Connectors and Access
Why connectors are closed by default, and how dependency-aware execution protects sensitive systems.
Connectors hold the credentials and base configuration for backend systems such as Workday, Okta, and finance APIs. Running anything that uses a connector can call that system. For that reason, connectors do not follow the standard folder defaults. They are closed by default.
Connectors Are Closed by Default
Most assets inherit their folder’s access. Connectors are the exception. A new connector starts limited to its creator and admins.
Developers can't publish connectors to Public
Public means org-wide access to the connector. Developers can create connectors and publish them to their Personal or custom folders, but moving a connector to Public requires an admin.
Getting a Connector into Public
If you’re a developer and you need a connector available org-wide:
Create or publish the connector
Build it from the HTTP Action editor or the HTTP Connector app.

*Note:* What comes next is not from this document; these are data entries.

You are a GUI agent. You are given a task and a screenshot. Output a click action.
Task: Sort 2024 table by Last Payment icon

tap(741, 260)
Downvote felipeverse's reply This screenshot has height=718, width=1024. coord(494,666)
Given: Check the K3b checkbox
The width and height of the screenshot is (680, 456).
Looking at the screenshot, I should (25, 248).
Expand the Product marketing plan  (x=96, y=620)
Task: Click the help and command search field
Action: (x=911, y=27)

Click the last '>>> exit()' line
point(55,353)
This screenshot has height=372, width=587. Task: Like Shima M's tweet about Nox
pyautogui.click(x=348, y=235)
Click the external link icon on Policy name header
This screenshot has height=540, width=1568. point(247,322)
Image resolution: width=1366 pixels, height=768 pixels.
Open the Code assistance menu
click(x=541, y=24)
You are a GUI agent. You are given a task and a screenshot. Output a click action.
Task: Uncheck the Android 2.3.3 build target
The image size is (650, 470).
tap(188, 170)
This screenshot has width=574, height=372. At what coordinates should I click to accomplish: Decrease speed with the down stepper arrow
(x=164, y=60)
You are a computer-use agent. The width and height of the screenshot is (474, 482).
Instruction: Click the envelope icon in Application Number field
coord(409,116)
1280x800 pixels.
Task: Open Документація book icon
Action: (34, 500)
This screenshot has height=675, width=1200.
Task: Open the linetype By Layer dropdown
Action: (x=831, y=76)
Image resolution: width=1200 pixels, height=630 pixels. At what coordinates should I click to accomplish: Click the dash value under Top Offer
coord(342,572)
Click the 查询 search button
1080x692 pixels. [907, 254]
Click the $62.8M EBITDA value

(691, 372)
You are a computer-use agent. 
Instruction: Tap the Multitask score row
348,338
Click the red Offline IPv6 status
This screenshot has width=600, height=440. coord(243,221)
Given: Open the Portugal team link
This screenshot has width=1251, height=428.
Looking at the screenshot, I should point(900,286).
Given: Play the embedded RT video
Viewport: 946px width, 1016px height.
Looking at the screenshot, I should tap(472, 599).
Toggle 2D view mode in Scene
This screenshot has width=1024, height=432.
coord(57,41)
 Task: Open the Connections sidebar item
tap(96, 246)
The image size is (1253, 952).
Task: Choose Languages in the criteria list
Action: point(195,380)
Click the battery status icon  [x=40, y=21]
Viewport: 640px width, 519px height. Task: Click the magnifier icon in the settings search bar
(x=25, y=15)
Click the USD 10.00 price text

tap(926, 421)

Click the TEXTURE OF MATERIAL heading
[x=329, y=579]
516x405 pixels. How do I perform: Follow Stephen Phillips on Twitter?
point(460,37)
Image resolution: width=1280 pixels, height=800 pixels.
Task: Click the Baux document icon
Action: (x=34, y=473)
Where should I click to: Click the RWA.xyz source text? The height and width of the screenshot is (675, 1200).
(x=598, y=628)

It lands in your Personal folder as a draft, or in a custom folder where you have Edit.
Dependency-Aware Execution
You can only run an asset if you have Use on its entire dependency chain.
Running or testing a plugin requires Use on:
- the plugin itself,
- every action it calls, and
- every connector those actions use.
If the Workday connector in that chain is scoped to an HR-only custom folder, no one outside that folder can run the plugin or the action, regardless of where the plugin lives. The connector’s restriction propagates up the chain.
A plugin can be broadly available while the connector stays restricted.
Editing logic does not mean running it
A developer can have Edit on an action that calls a restricted connector. They can read and improve the logic, but they cannot execute it unless they also have Use on the connector.
When a Dependency Is Restricted
If you try to reference or run an asset whose dependency you lack Use on, the dependency shows as locked in the editor, with a prompt to contact the owner. The UI shows the missing asset and permission.
Connectors View
Admins get a Connectors view with every connector in the workspace, regardless of folder. Use it to review and place connectors. Developers do not get this view. Their access to a connector is still governed by folder and item-level permissions.
Built-In Connectors
Built-in connectors, such as Okta and ServiceNow, have an extra layer of control. A workspace-level security setting determines whether they are available in Agent Studio. When enabled, built-in connectors arrive unassigned and cannot be used by developers yet. An Agent Studio admin places the connector into a folder from the Connectors view. After that, it follows the same folder and item-level rules as any other connector.
MCP servers are governed differently
An MCP server is a connection to a remote MCP-compatible server. MCP servers do not live in folders and do not use per-asset roles. They appear under views in the sidebar and are governed at the server level. An admin decides which servers exist and who can reach them. The server controls which tools a user sees. Only Agent Studio admins can add MCP servers.